**Exercise goal:**
Extract every line of the material below that contains the string "width", and copy each of those lines in full.

━━━ Records for the task ━━━

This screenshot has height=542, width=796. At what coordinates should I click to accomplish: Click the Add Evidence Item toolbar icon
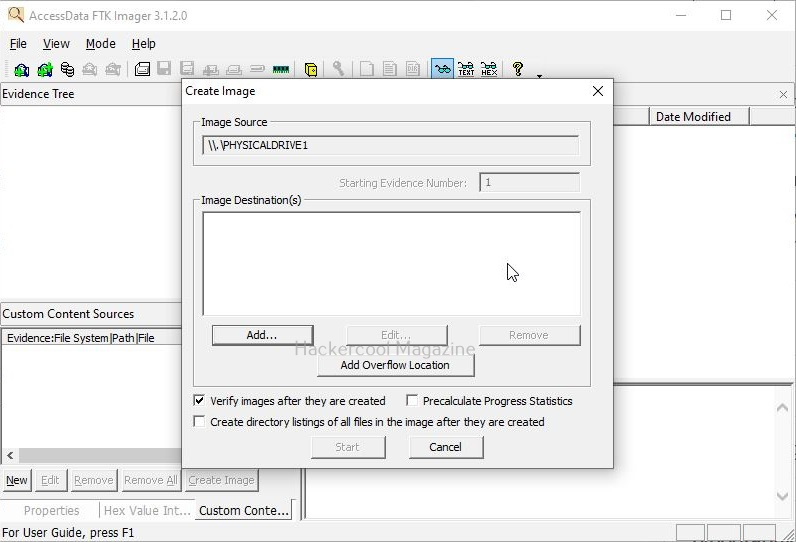tap(21, 70)
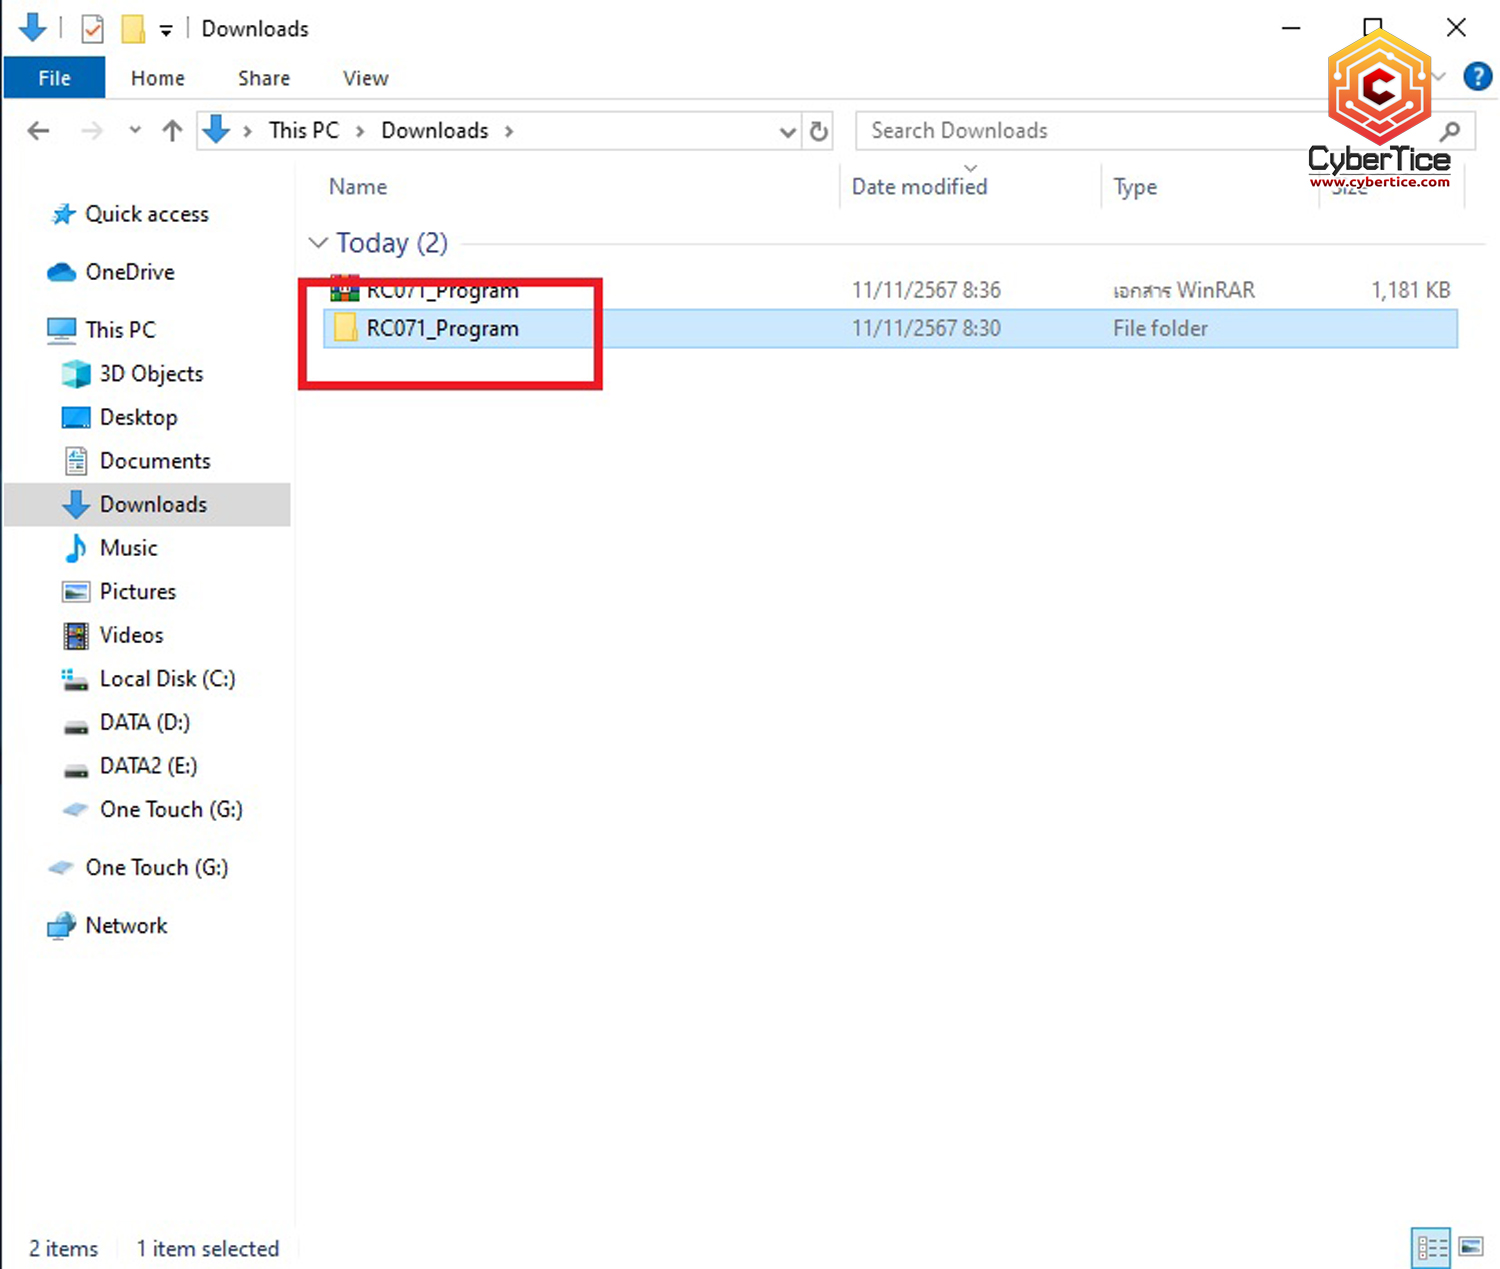Open the Help question mark icon
Image resolution: width=1500 pixels, height=1269 pixels.
click(x=1477, y=77)
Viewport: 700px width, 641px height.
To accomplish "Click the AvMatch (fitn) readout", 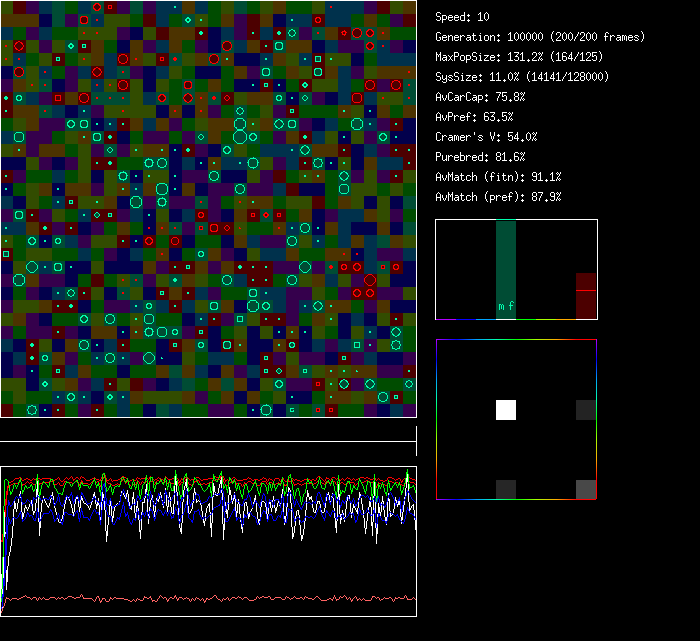I will [x=498, y=177].
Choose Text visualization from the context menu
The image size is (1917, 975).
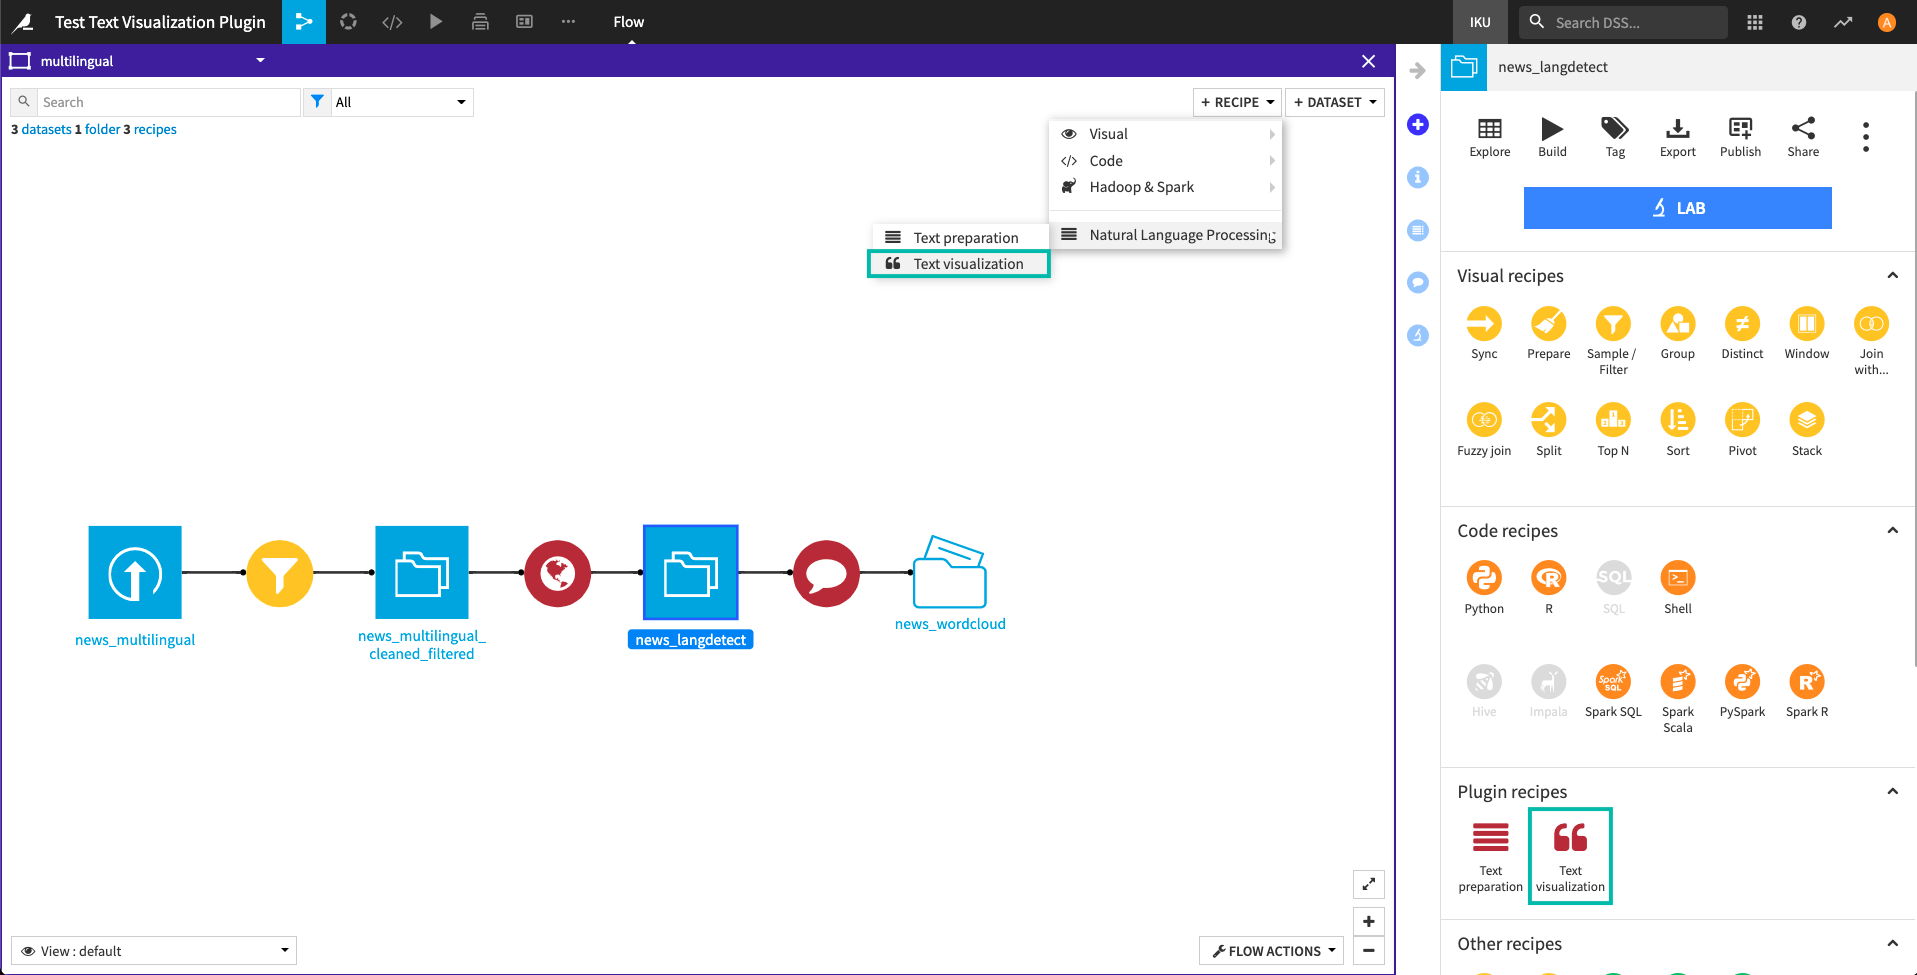click(958, 263)
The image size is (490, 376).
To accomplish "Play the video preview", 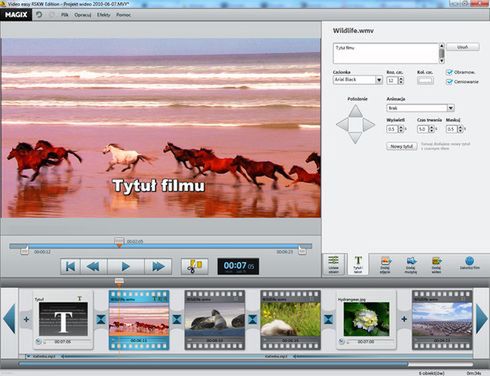I will point(125,266).
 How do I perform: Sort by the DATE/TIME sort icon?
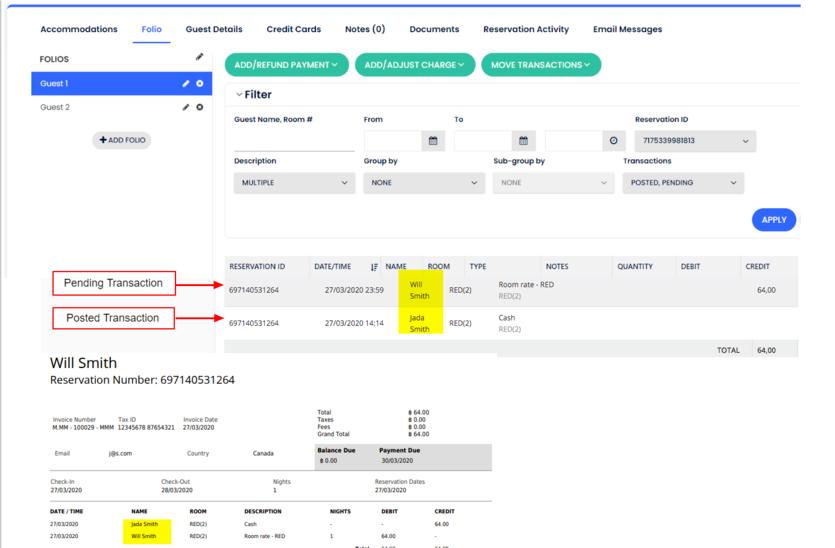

━━━

**Full solution:**
This screenshot has height=542, width=796. At what coordinates should I click to accomplish: Click the Add Evidence Item toolbar icon
Image resolution: width=1500 pixels, height=1269 pixels.
Viewport: 700px width, 641px height.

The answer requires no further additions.